►
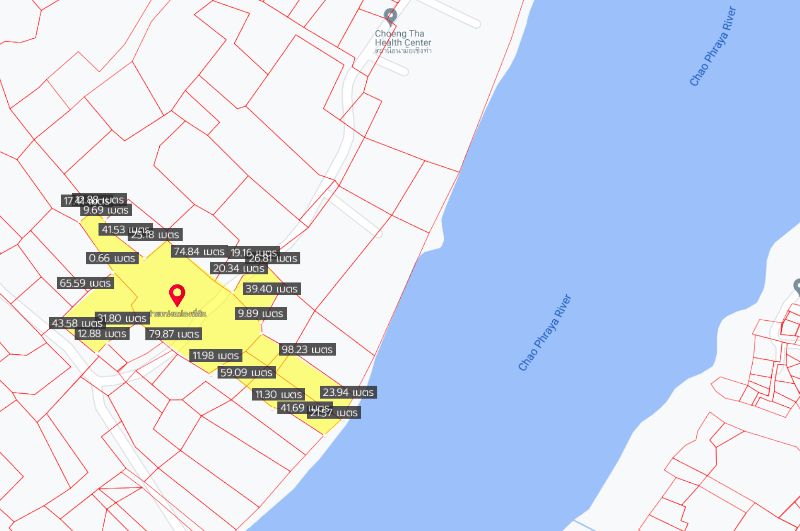Select the 0.66 เมตร measurement label
This screenshot has height=531, width=800.
tap(112, 258)
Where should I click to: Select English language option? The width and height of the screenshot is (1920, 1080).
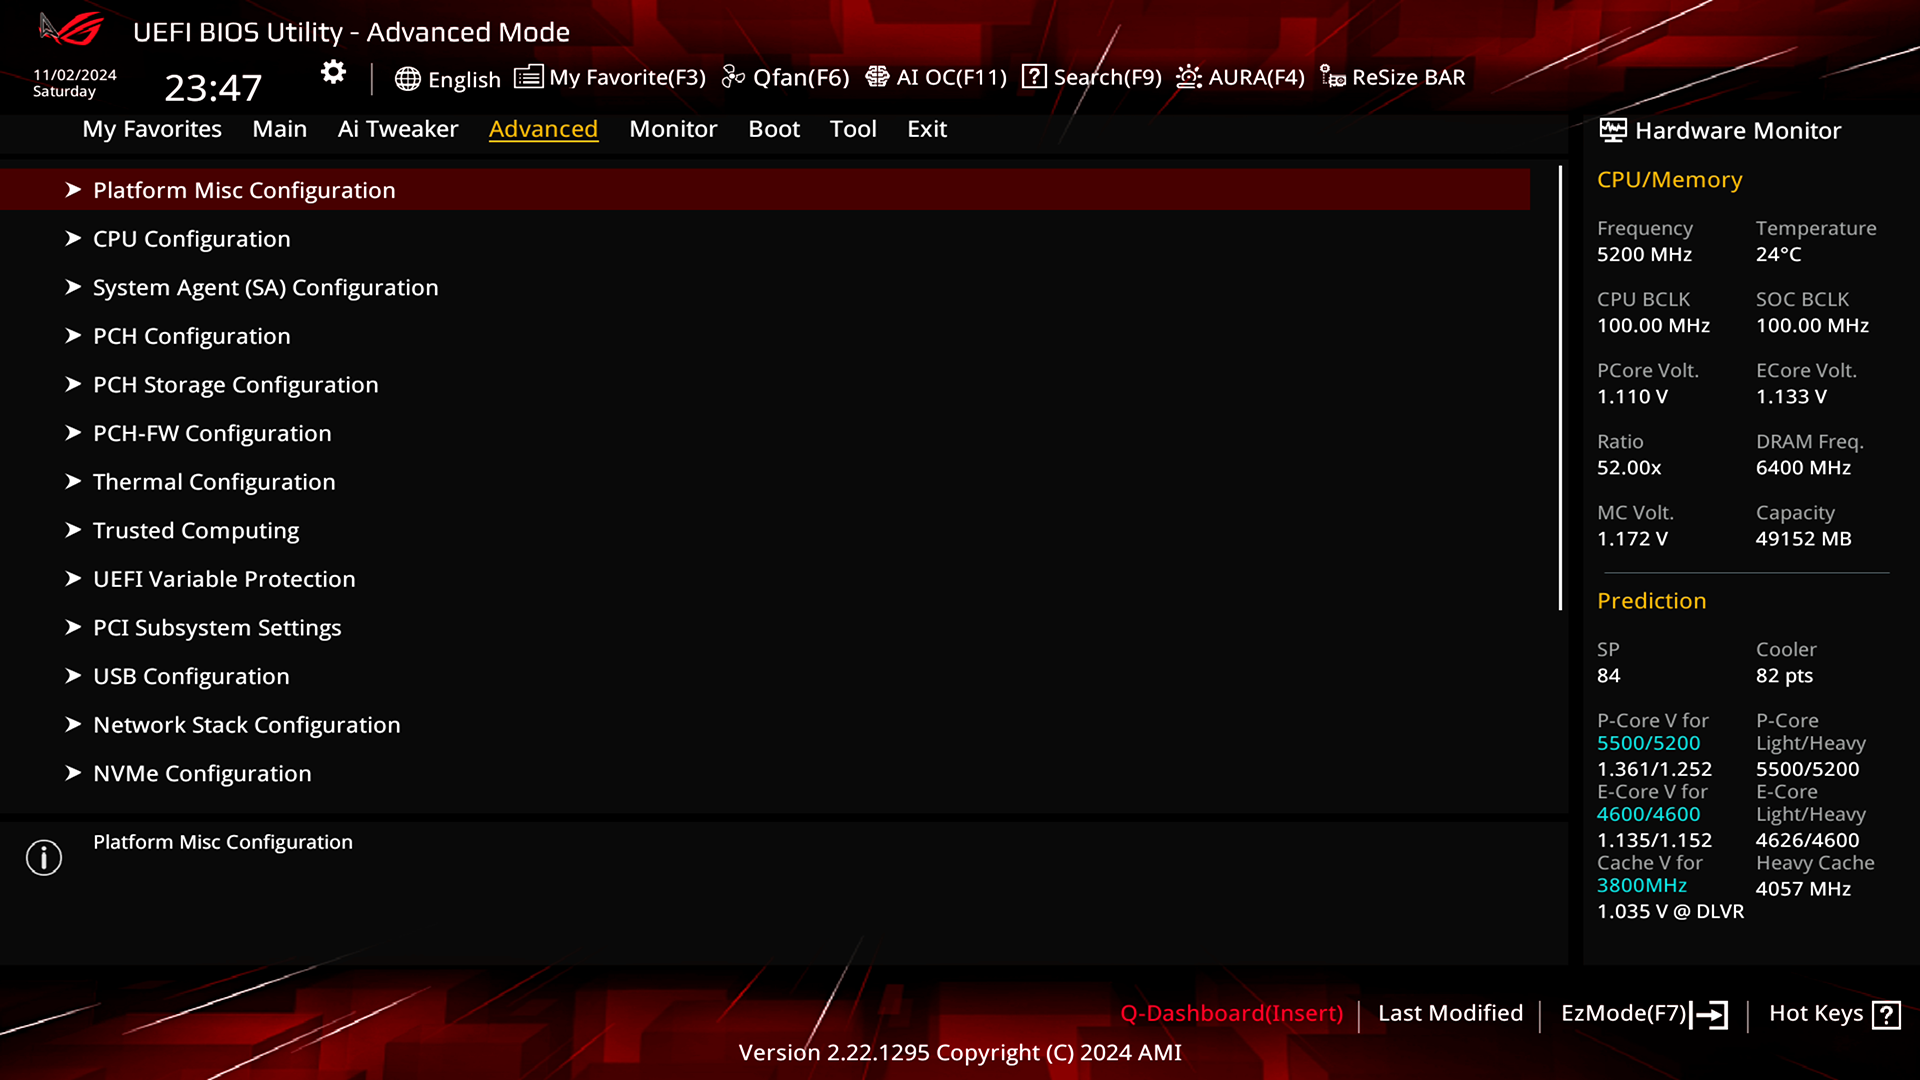448,76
◄
▸ The task
An exact copy is needed of the lines running from the one with "Where should I" through the end of the data above, and of those lines only, without pictures.

▸ Solution for this problem
Where should I click to: Select English language option? The width and height of the screenshot is (1920, 1080).
448,76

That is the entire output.